Ricky stood in a corner of the yard, feeling extraneous to the scenes that followed. He saw the vet move off and Mr. Harkness, talking pretty wildly, make a distracted attempt to follow him and then stand wiping his mouth and looking from one to the other of the two retreating figures, each with its professional bag, rather like items in a surrealistic landscape.
Then Mr. Harkness ran across the yard and stopped the two ambulance men who were taking out a stretcher and canvas cover. Lamentations rolled out of him like sludge. The men seemed to calm him after a fashion and they listened to Jasper when he pointed the way. But Mr. Harkness kept interrupting and issuing his own instructions. “You can’t miss it,” he kept saying. “Straight across there. Where there’s the gap in the hedge. I’ll show you. You can’t miss it.”
“We’ve got it, thank you, sir,” they said. “Don’t trouble yourself. Take it easy.”
They walked away, carrying the stretcher between them. He watched them and pulled at his underlip and gabbled under his breath. Julia went to him. She was still very white and Ricky saw that her hand trembled. She spoke with her usual quick incisiveness.
“Mr. Harkness,” Julia said. “I’m going to take you indoors and give you some very strong black coffee and you’re going to sit down and drink it. Please don’t interrupt because it won’t make the smallest difference. Come along.”
She put her hand under his elbow and, still talking, he suffered himself to be led indoors.
Carlotta remained in the car. Jasper went over to talk to her. Bruno was nowhere to be seen.

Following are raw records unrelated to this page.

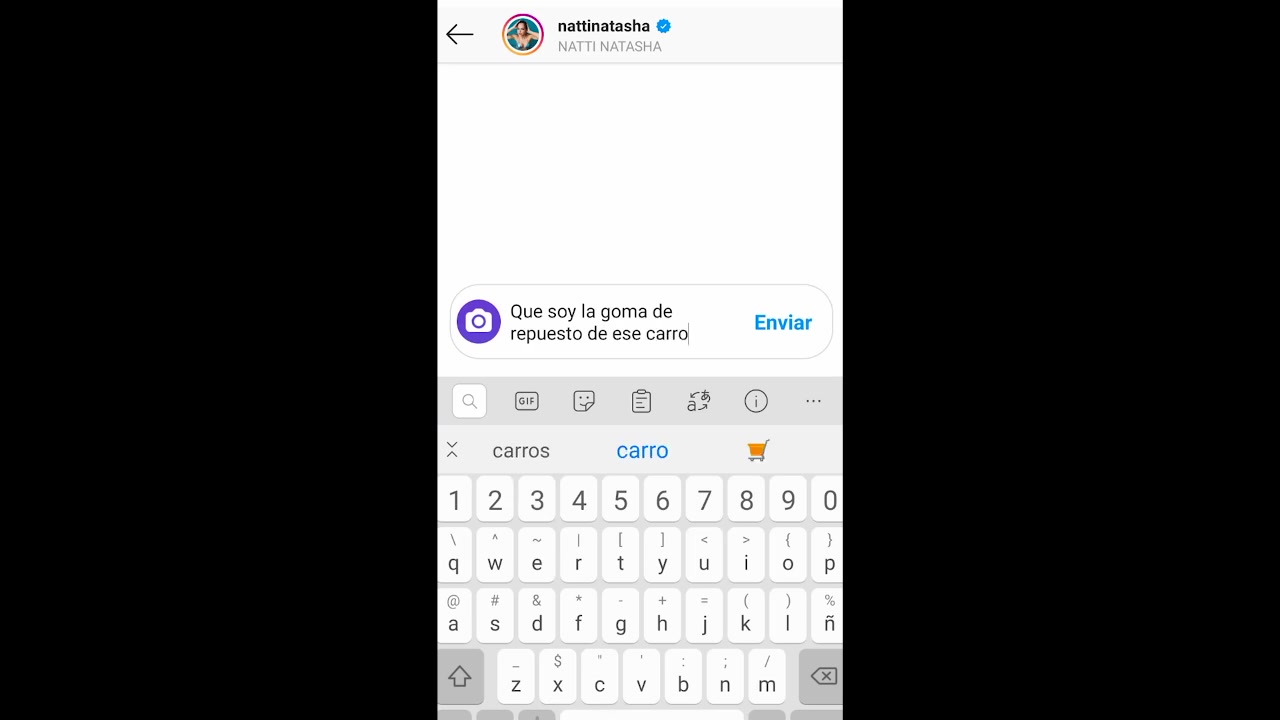This screenshot has width=1280, height=720.
Task: Open sticker emoji panel
Action: click(x=584, y=401)
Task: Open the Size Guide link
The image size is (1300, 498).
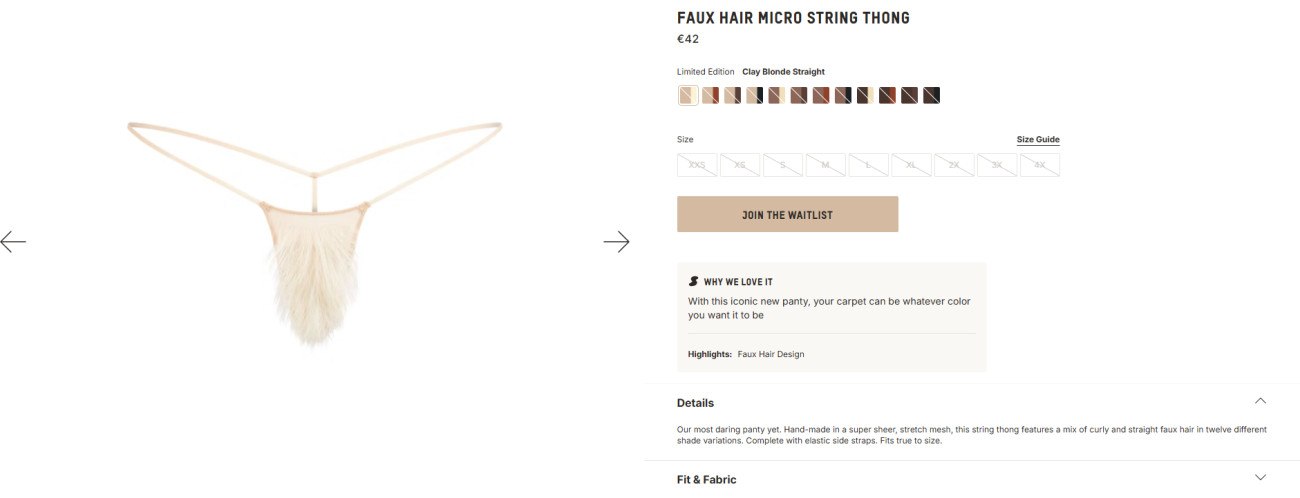Action: coord(1038,140)
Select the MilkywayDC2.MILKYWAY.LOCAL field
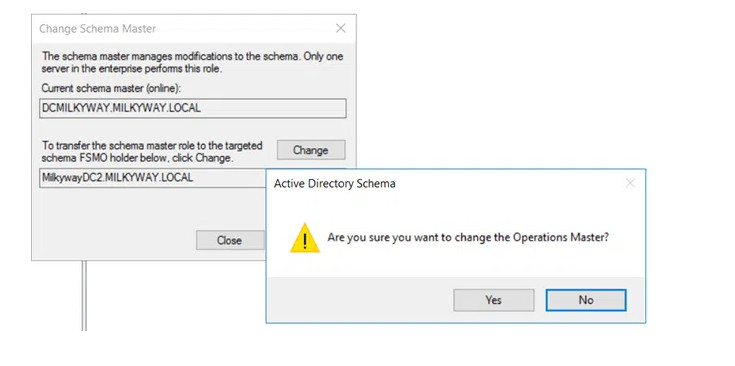The image size is (735, 366). click(x=153, y=178)
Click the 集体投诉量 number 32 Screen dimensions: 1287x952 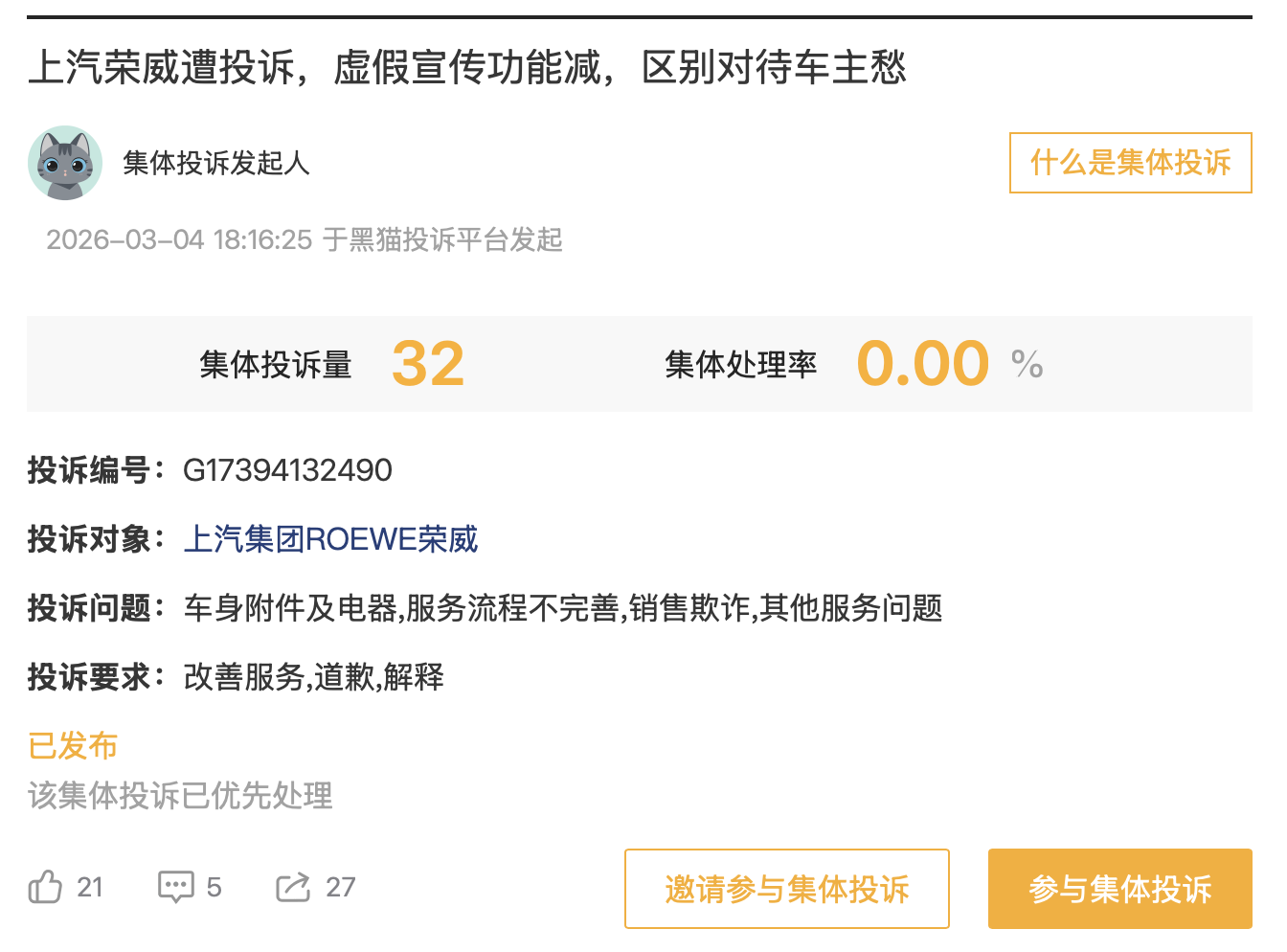point(428,364)
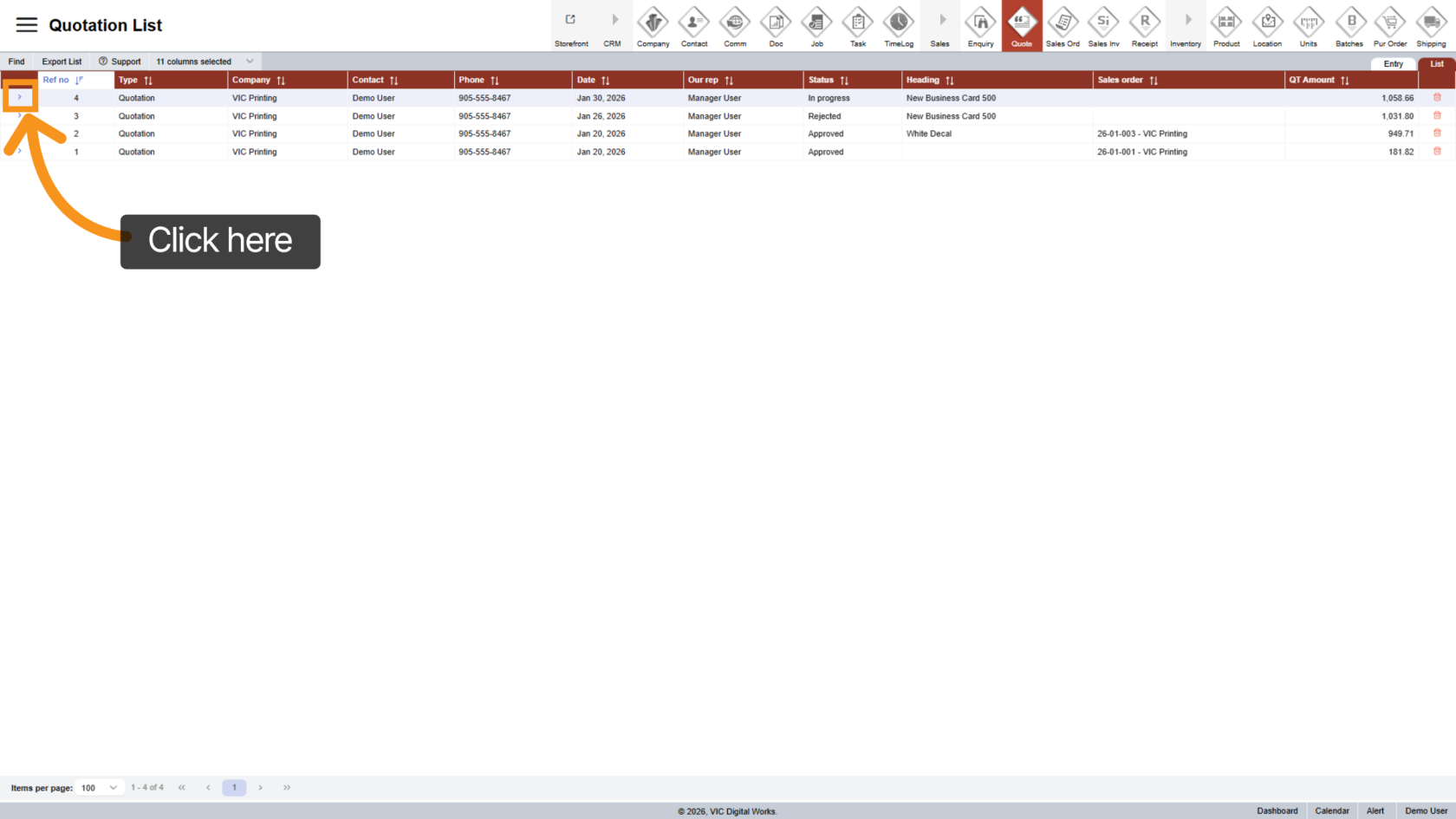Image resolution: width=1456 pixels, height=819 pixels.
Task: Sort the list by Status column
Action: point(843,81)
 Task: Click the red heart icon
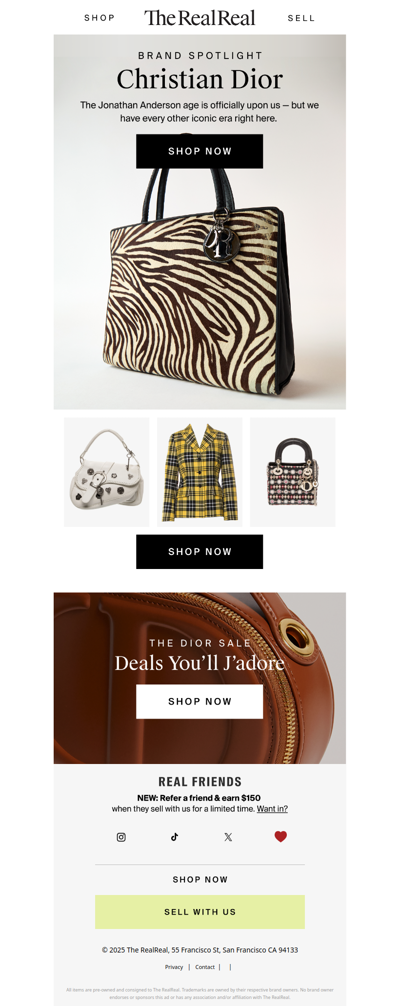point(281,837)
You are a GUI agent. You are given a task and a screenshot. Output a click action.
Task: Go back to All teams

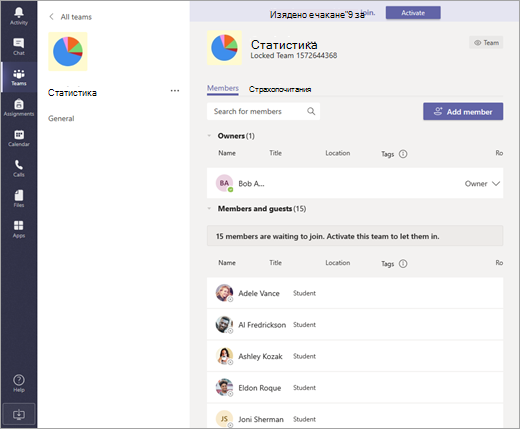tap(71, 17)
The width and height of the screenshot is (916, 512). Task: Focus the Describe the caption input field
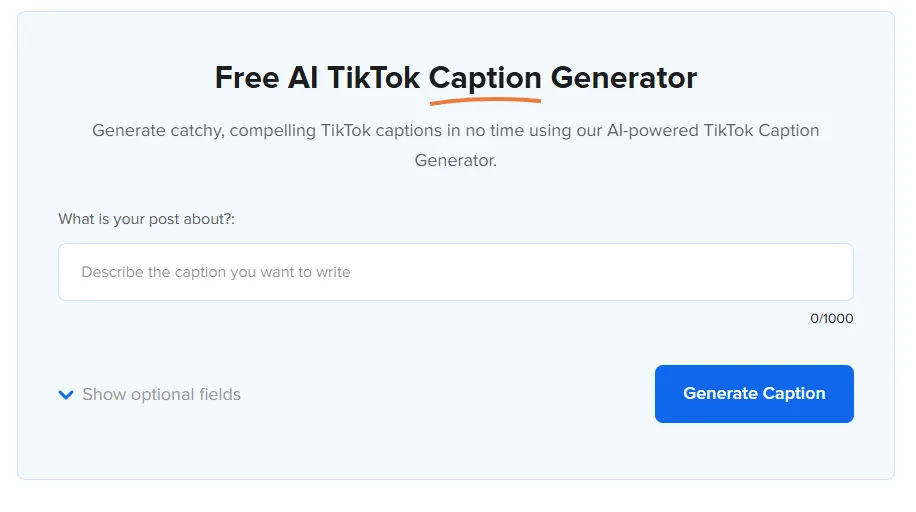tap(456, 272)
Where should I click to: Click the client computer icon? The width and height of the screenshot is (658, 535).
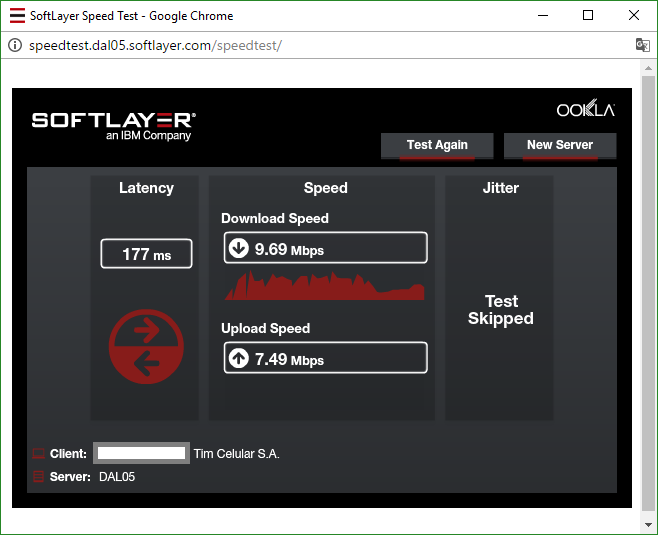click(39, 454)
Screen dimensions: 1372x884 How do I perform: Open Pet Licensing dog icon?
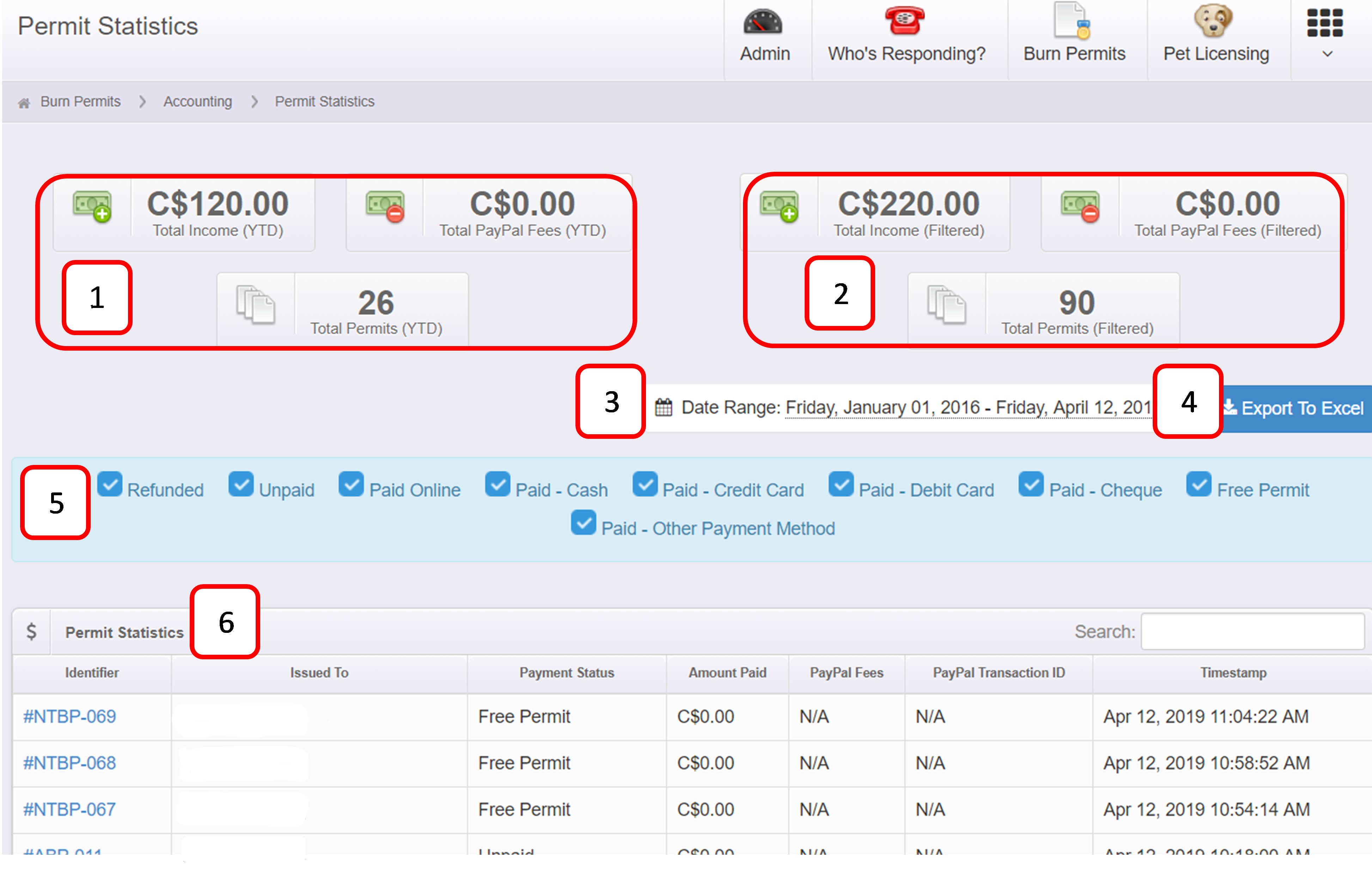point(1213,21)
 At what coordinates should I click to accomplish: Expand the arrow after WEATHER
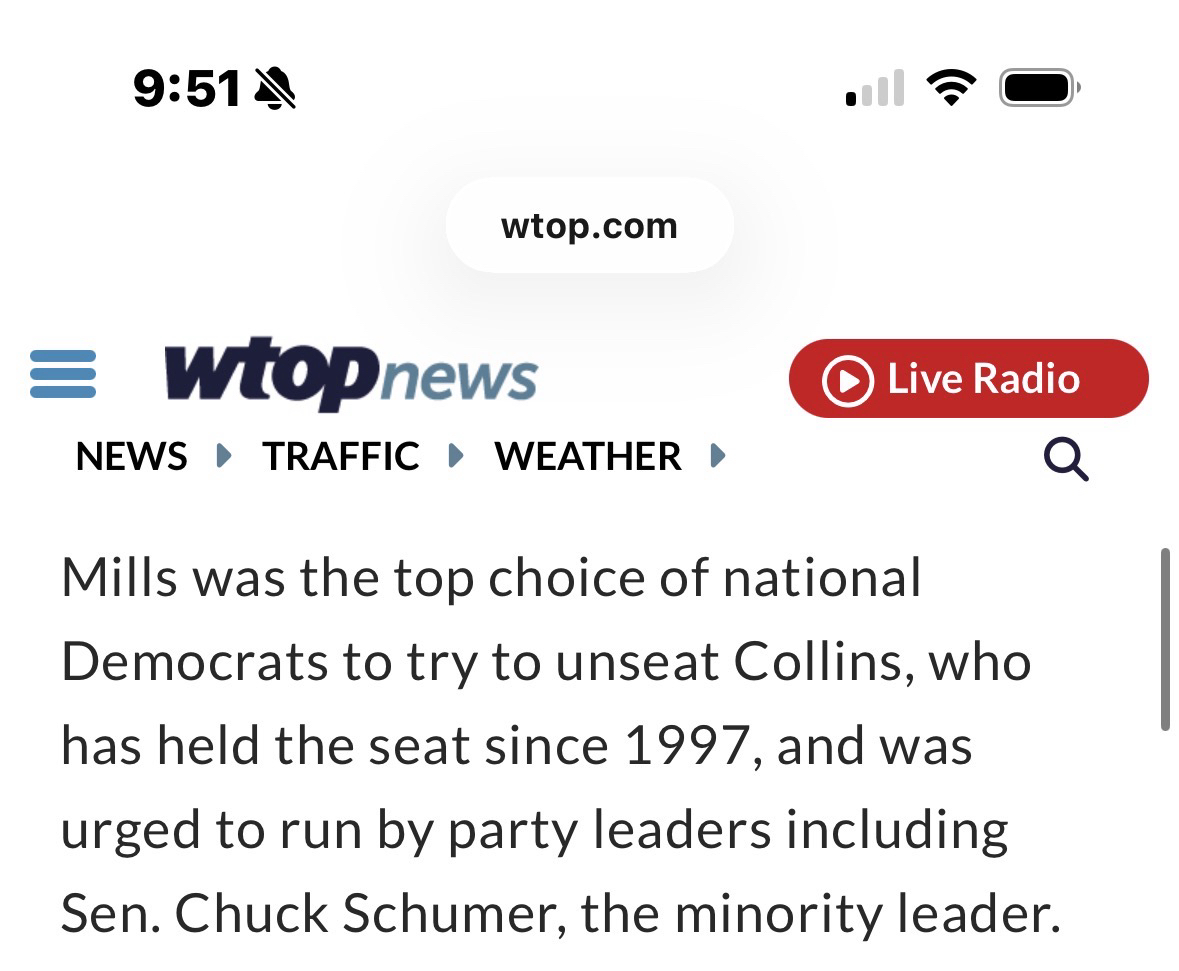coord(716,457)
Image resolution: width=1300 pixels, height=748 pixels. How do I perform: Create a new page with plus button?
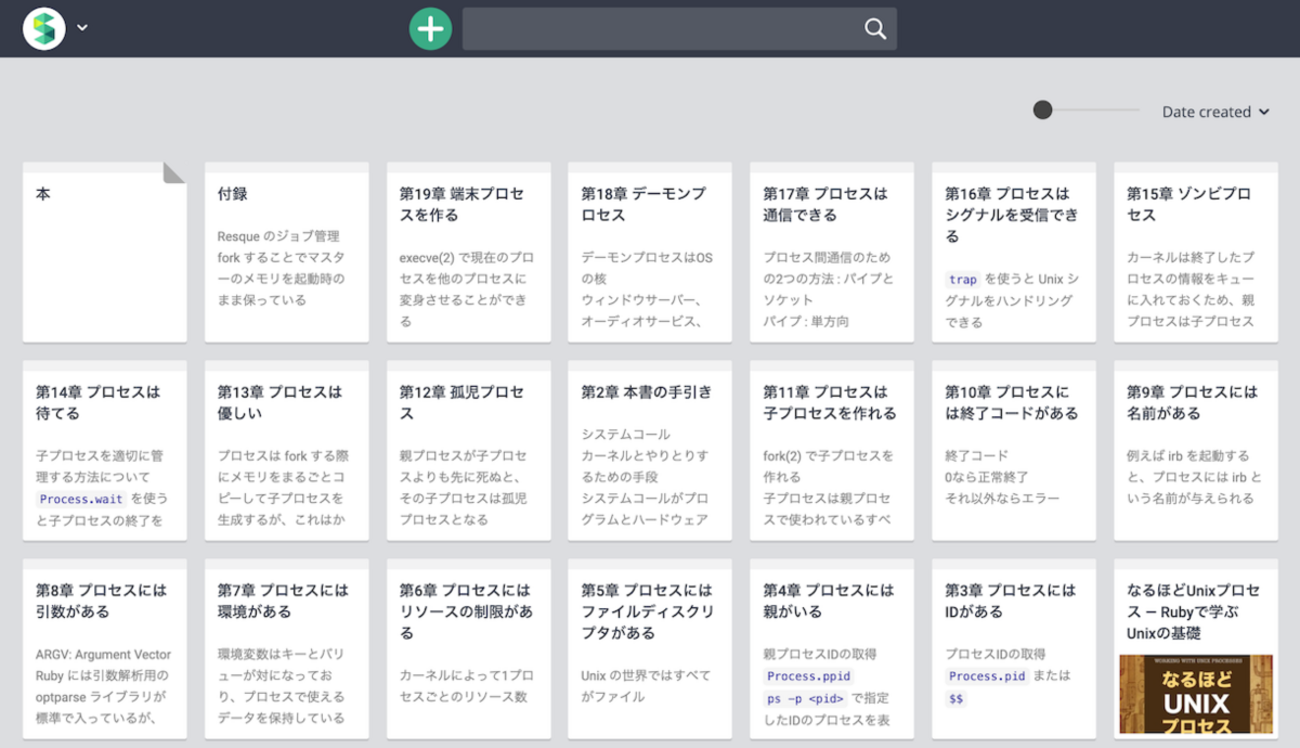click(430, 28)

It occurred to Ricky that this was a situation with which his father was entirely familiar. It would be at about this stage, he supposed, that the police car would arrive and his father would stoop over death in the form it had taken with Miss Harkness and would dwell upon that which Ricky turned sick to remember. Alleyn did not discuss his cases with his family, but Ricky, who loved him, often wondered how so fastidious a man could have chosen such work. And here he pulled up. “I must be barmy,” he told himself, “I’m thinking about it as if it were not a bloody accident but a crime.”
Presently Julia came out of the house.
“He’s sitting in his parlor,” she said, “drinking instant coffee with a good dollop of Scotch in it. I don’t know whether he’s spotted the Scotch and is pretending he hasn’t or whether he’s too bonkers to know.”